───── Source material

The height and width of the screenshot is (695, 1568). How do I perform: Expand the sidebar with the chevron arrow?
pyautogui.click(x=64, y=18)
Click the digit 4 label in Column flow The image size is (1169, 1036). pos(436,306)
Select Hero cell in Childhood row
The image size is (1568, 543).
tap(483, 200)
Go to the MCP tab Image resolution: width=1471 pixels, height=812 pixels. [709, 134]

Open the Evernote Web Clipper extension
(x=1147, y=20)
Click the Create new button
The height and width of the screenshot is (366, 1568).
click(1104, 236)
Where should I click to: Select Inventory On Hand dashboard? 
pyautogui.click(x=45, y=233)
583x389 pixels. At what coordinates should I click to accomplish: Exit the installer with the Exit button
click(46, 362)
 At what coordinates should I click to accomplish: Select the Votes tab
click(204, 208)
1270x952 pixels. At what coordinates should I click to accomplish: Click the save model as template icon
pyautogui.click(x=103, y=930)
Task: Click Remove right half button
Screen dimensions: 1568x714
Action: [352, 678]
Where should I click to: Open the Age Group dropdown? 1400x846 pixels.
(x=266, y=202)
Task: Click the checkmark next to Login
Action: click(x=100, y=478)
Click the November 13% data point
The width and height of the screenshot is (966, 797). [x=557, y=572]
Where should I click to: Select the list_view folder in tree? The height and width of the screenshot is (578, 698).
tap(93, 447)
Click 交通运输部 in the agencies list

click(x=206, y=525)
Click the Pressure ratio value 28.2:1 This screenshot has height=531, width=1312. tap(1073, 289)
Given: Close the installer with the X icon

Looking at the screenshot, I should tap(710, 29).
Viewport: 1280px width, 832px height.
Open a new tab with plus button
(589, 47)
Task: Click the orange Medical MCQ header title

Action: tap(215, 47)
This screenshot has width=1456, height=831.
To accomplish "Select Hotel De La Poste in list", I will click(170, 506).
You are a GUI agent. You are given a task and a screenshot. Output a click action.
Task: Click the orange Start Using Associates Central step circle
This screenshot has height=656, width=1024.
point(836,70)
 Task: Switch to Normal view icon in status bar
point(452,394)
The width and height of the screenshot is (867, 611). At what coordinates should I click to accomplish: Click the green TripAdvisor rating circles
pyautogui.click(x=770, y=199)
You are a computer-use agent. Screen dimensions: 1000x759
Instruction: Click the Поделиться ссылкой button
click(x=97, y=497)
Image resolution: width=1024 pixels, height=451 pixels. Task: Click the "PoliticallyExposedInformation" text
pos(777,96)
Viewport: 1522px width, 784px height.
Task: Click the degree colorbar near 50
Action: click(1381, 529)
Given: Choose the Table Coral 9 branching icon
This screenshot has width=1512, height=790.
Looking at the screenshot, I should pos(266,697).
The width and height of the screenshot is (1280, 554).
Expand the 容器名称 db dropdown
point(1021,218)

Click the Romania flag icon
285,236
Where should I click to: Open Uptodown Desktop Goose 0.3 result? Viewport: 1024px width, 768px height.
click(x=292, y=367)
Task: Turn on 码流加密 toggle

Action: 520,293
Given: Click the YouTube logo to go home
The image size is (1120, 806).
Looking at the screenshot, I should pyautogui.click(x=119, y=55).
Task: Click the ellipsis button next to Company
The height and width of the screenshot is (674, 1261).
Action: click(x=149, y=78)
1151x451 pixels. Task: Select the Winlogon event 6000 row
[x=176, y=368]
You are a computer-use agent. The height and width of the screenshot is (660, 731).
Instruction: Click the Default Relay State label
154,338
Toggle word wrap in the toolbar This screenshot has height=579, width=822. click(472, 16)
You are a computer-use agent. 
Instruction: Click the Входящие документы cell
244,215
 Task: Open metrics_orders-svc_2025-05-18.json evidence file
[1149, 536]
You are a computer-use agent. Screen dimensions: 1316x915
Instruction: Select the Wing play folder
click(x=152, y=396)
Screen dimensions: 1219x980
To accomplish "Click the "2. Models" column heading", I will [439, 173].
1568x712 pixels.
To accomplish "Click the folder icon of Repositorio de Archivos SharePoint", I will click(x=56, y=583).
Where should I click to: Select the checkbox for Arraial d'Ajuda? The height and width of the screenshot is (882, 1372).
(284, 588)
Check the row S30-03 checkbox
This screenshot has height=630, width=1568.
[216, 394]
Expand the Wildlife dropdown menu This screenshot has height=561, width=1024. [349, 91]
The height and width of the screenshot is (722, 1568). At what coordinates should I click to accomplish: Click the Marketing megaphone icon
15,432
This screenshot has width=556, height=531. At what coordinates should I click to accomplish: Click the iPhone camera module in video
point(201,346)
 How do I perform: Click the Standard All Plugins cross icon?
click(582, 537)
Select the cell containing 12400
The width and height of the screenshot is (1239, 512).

──────────

_About this exercise_:
Scan the listing above. Collect all lines with the word "computer".

_Response box_:
You are a computer-use agent. Screen dimensions: 1000x759
You are a computer-use agent. The height and width of the screenshot is (660, 731).
You are a computer-use agent. 
You are a computer-use agent. Screen dimensions: 1316x915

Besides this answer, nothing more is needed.